After a tumultuous eighteen months, luxury retailers were able to re-open their brick-and-mortar stores which for some was a relief. But the fact is that the pandemic was a massive catalyst for change in the luxury sector, and far from moving back to traditional models, many brands have made a more digital-first, customer-centric approach central to their operations.
As part of this evolution, the luxury sector is now addressing key questions about its customer engagement. ‘How can I acquire new customers’ is a big question, as are ‘how do I motivate them and drive people to interact and transact?’ and ‘what channels should I utilise to maximize engagement and sales, drive customer acquisition, boost retention, build brand loyalty and brand awareness?’ Many brands will use a plethora of different channels and strategies.
To help those luxury retailers and brands to clarify their thinking, we have outlined a few channels to consider and how to make the most of them:
Many brands are continuing to advertise products in their product shopping feeds on Google, Bing, Facebook and Instagram. These link through to a home page or category listing page. Often it doesn’t feature the product that has been clicked on. It is worth linking advertisements to a listing page that includes the product or directing the customer to the product detail page itself, with key cross-selling functions.
Paid Social Feeds
As with paid search or any form of advertising, brands need to direct the potential customer to the most engaging destination webpage. This content must be designed to convert the customer. If it doesn’t, test again, learn and optimise. If a customer is taken to any generic listing page, this is a poor shopping experience.
More brands are utilising SMS marketing and notifications to reengage their customer, especially since emails can get lost. Mobile APIs and notifications are becoming more engaging and popular to stay in touch with customers.
Reconsider what content is used for advertisements and whether the information is up to date. How will the customer feel when they see or interact with the content of the advertisement? Is it engaging? Luxury brands can again test, learn and optimise display ads to engage with potential customers. Targeting lookalike customers and learning from this data can also prove invaluable.
A request from the CEO for that extra email campaign and digital blitz to a customer database in order to drive sales is a dated approach. It is too often done with little understanding on the impact it has on customer relations. If a business has something worth sending, send it, if not then don’t do it.

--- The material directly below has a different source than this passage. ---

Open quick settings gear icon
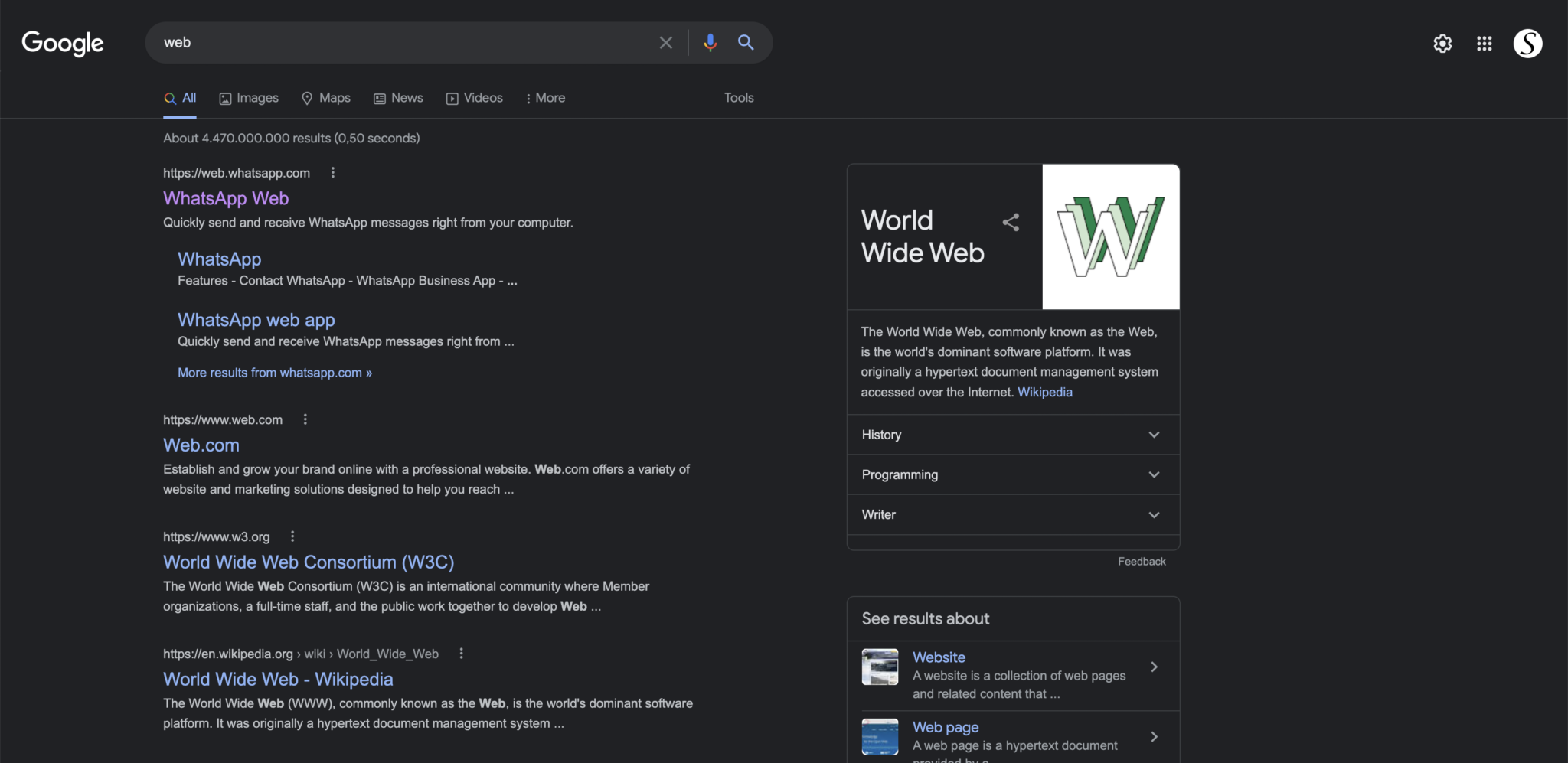Viewport: 1568px width, 763px height. click(1442, 44)
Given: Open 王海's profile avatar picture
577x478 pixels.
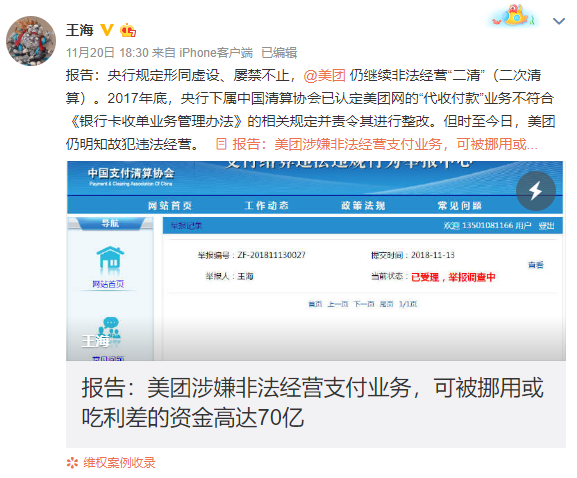Looking at the screenshot, I should tap(31, 41).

There is a right time and a right place. Sending emails out to a segmented and targeted audience to drive sales at a precise point in time with discounts, if needed, or to elicit behaviour at the right time can work. But not when a customer has purchased the item a few days before at full price or when they have returned the item, saying they didn’t like it. Be smart and be relevant.
PLAS (Product Listing Ads), DPAS (Dynamic Product Ads) and Product Shopping Feeds
Right now, it is surprising just how many retailers still waste money advertising out of stock products, with no product feed management. Brands need to maximise their efforts to make their marketing budgets work better. This involves updating product feeds with relevant and updated information. Product feeds always need optimising, which includes titles, descriptions and attributes. Remove products from the feed if they have low margins and optimise the products shown when a customer searches your listings.

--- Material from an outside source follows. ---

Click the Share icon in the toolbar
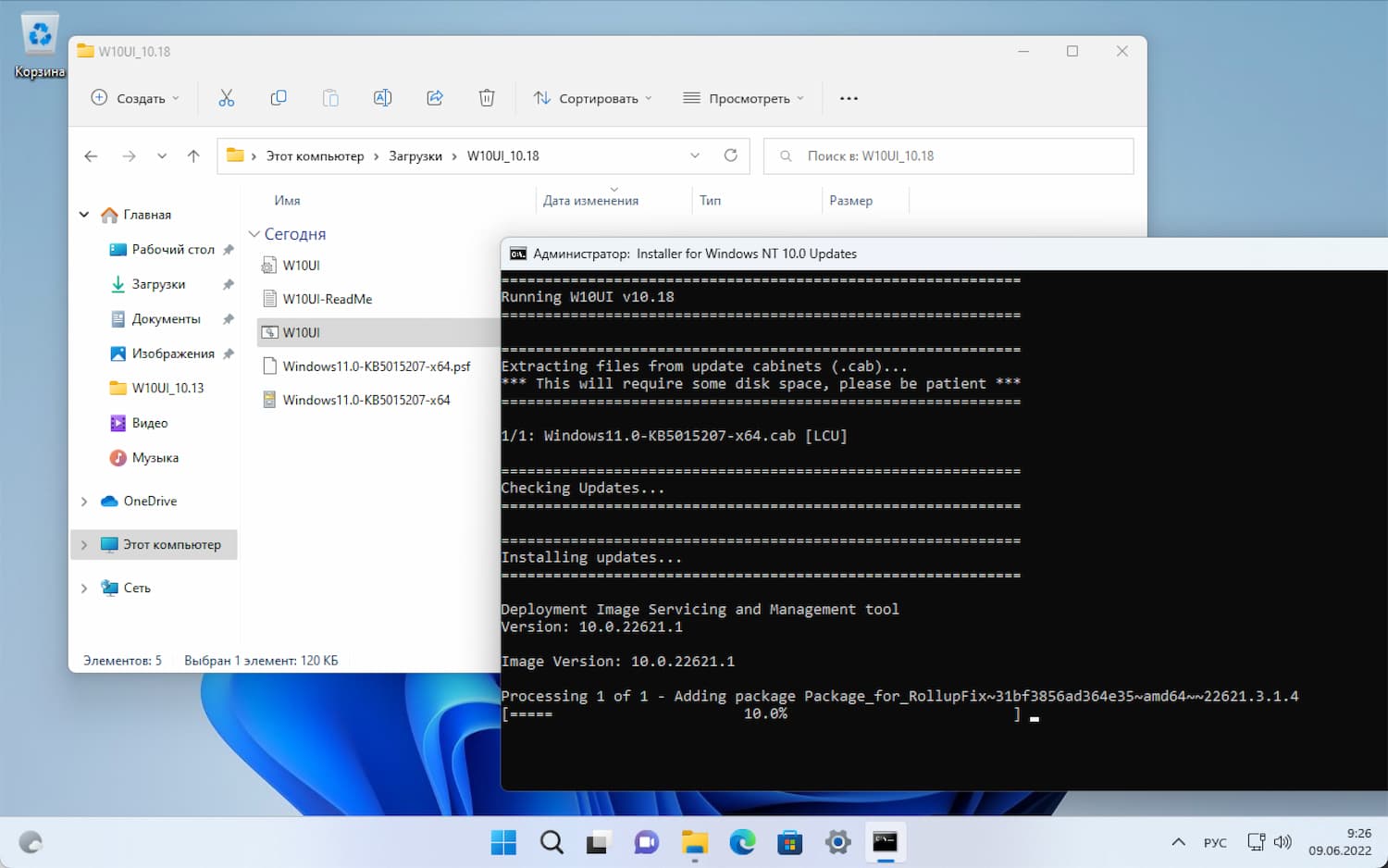 click(435, 97)
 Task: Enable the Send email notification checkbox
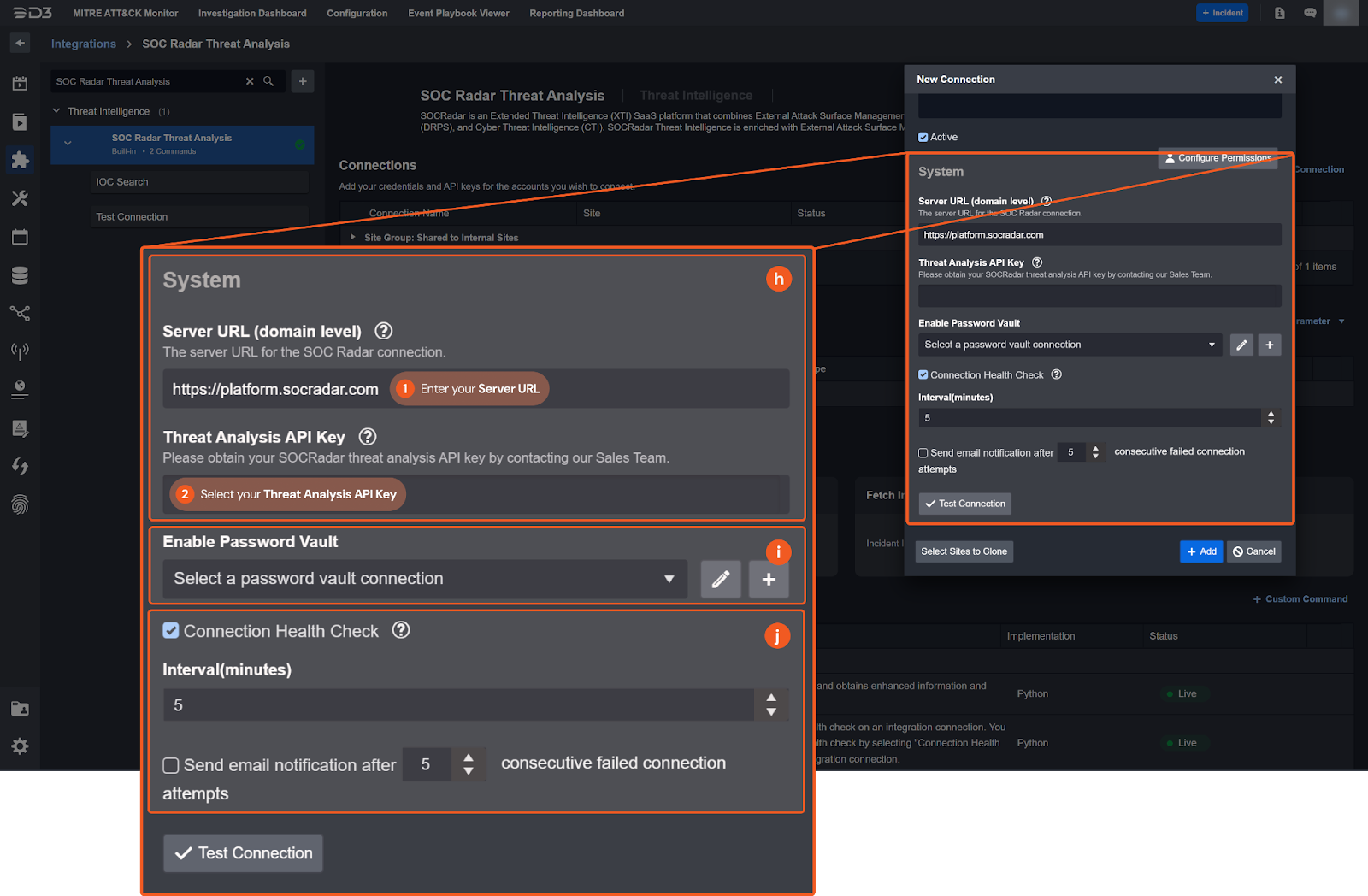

Marketplaces and Shopping Channels
The savviest of luxury brands are starting to see the real value of marketplaces such as Amazon, Tmall, eBay, Secret Sales, and OnBuy. It is antiquated thinking to believe that marketplaces degrade and devalue a brand. New audiences are using these platforms to search for products. These marketplaces represent new sales channels that are easy to navigate. Brands that use these channels well are selling more, but they are also owning and protecting their online reputation. Businesses can also manage and detect counterfeit products more easily. In effect, brands active on marketplaces are taking back control and ownership.

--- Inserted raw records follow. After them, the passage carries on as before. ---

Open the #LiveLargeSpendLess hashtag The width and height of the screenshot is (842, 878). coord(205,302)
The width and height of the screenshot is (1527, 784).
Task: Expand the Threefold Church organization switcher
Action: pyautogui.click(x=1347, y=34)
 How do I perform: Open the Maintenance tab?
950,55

Many brands engage with resellers through concession partnerships. The aim is to drive brand awareness, take advantage of a larger or newer audience that the multi-brand retailer commands through their high volumes of traffic, and in the process, generate sales. This comes with its own challenges such as managing different feed formats or different processes and procedures that the concession partner has. There are also marketing challenges within concession partners, such as bidding on keywords within paid search. This can raise the cost per click. Manging content for multiple concessions can be time consuming. Consider the ROI and whether it warrants the effort, not to mention understanding the full processes of getting stock into and out of these concessions, including returns.